Personal information
- Full name: Odir Jacques Ferreira
- Date of birth: April 2, 1946 (age 80)
- Place of birth: Cantagalo, Brazil
- Height: 1.75 m (5 ft 9 in)
- Position: Striker

Youth career
- 1965–1966: Bangu

Senior career*
- Years: Team / Apps / (Gls)
- 1962–1966: Bangu
- 1967, 1970: FAS
- 1968: Sonsonate
- 1968: Alianza /  / (30)
- 1970: Atlético Marte
- 1970–1971: Saprissa
- 1971–1973: Herediano
- 1973–1974: Saprissa
- 1974–1975: Alajuelense
- 1975–1976: Saprissa
- 1976–1978: Herediano
- 1978–1981: Alajuelense
- 1981–1982: Limonense

Managerial career
- 1978: Herediano
- 1981–1982: Herediano
- 1983: Alajuelense
- 1985: Alajuelense
- 1985: Herediano
- 1985–1987: Costa Rica
- 1988: Alajuelense
- 1991: Saprissa
- 1992–1993: Saprissa
- 1997–1998: Herediano
- 2000: FAS
- 2001: Herediano
- 2002: San Carlos
- 2005: Municipal Liberia
- 2006: Alianza
- 2008: Municipal Liberia
- 2012: Herediano
- 2012: Cartaginés
- 2013: Pérez Zeledón
- 2015: Herediano

= Odir Jacques =

Brazilian footballer and manager

Odir Jacques Ferreira (born April 2, 1946) is a retired Brazilian soccer striker who played most of his career in Costa Rica.

==Club career==

===El Salvador===
Before moving to Costa Rica, Jacques Ferreira started at Bangu in Brazil's Carioca League, then played for several years in El Salvador with Club Deportivo FAS. Although he did not win any trophies in his time with FAS, he did help them to reach the championship final for three consecutive seasons in 1967/68, 1969 and 1970. He was very well known and popular with the club's supporters as he was a very effective and consistent striker. In his few years in El Salvador he scored a total of 126 goals, and is currently still listed as one of the highest goalscorers of all time. He holds a scoring record still remaining untouched, scoring 30 goals in 36 games in 1968 with Alianza.

===Costa Rica===
From FAS, Ferreira moved to Saprissa, where he won several national championships, including the famous six consecutive championships won by Saprissa from 1972 to 1977, a record both in Costa Rica as well as in the American continent. He also played with Alajuelense and Herediano, before retiring at age 33.

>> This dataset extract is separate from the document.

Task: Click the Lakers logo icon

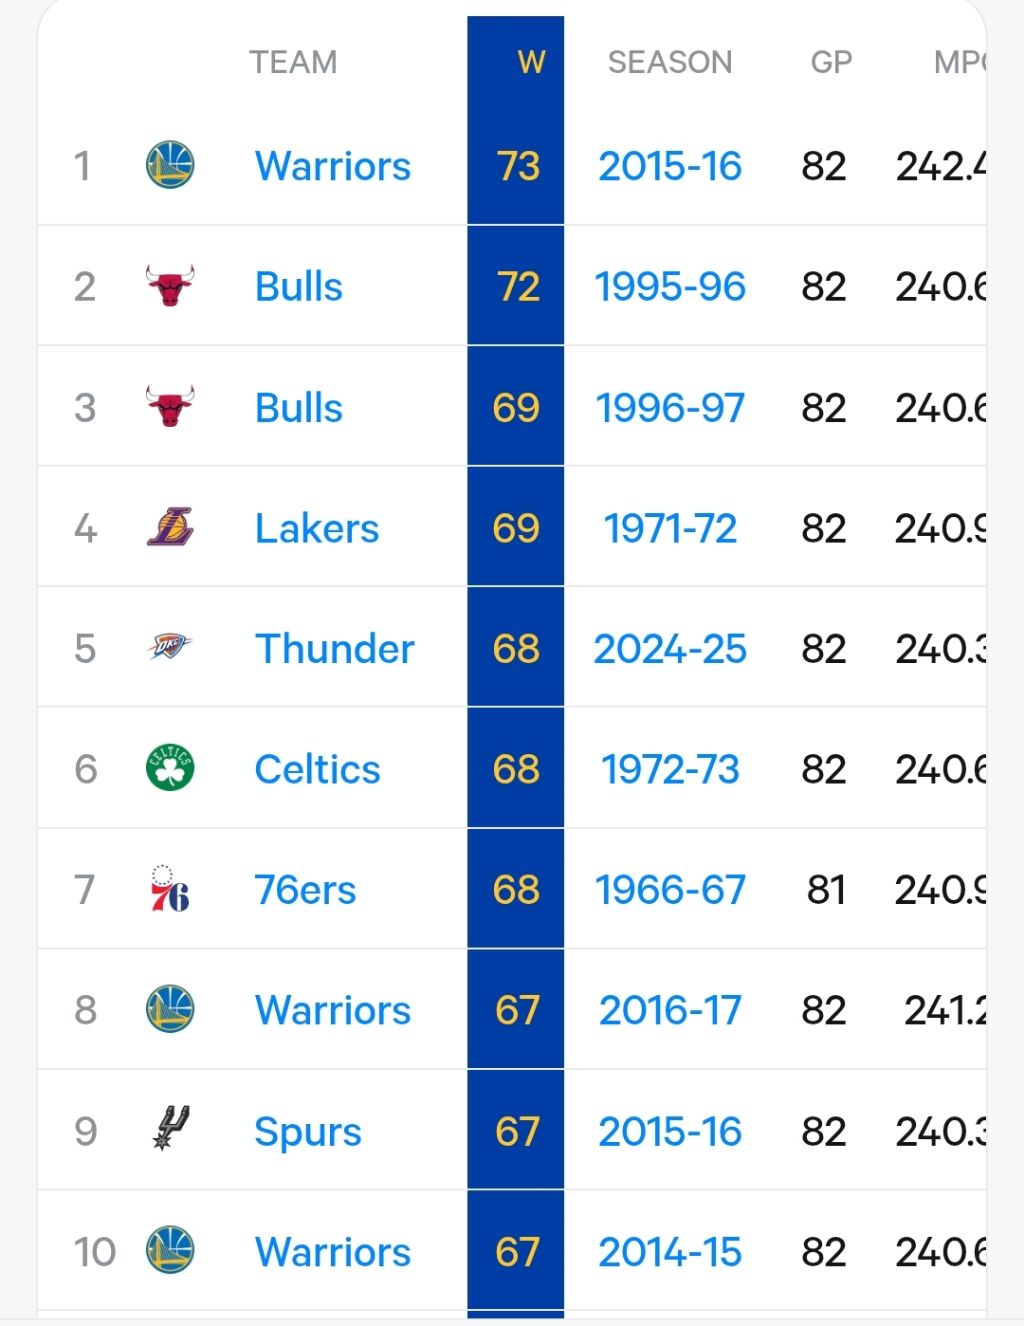Action: coord(170,528)
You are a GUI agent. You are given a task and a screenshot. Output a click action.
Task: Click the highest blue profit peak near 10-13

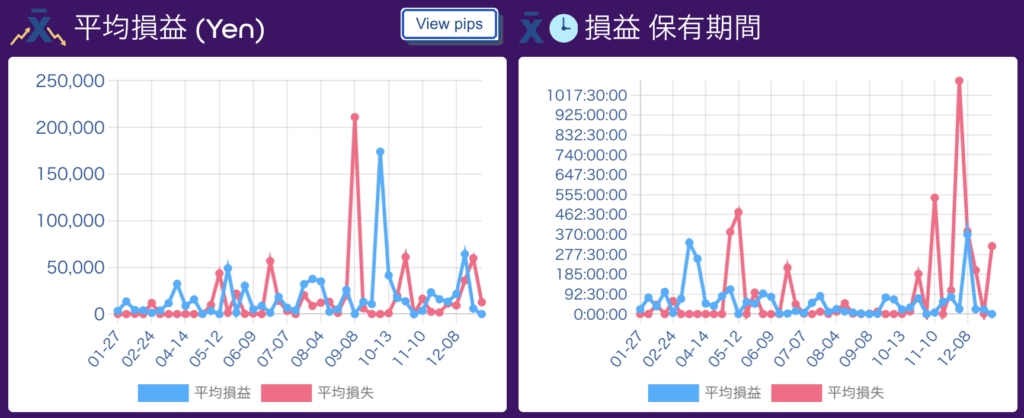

Jacques was a notable goal scorer, with strong skills for shooting especially free kicks.

He was the best goal scorer in the 1972 Costa Rica's first division tournament, in which he scored 18 goals. He scored 5 goals in one game against Puntarenas in May 1972. He totalled 82 goals in the Costa Rican top tier.

He is considered by many experts, as the best foreigner to ever play in the Costa Rica's first division.

==Managerial career==
After retiring, he began a very successful coaching career in Costa Rica, where he managed the three most important teams in the country, Deportivo Saprissa, Alajuelense and Herediano, becoming the only person to win a championship as a player and as a coach at the same time with Herediano in 1978. He won 3 championships with Herediano and 1 championship with Alajuelense under his coaching tenure. He also coached the Costa Rica's national squad in 1985. As a coach, he discovered Costa Rica national team player greats such as Oscar Ramirez, Rolando Fonseca and Mauricio Wright among others. He had a spell again in El Salvador with FAS whom he joined in June 2000 before returning to Costa Rica where he was dismissed by Municipal Liberia in March 2005.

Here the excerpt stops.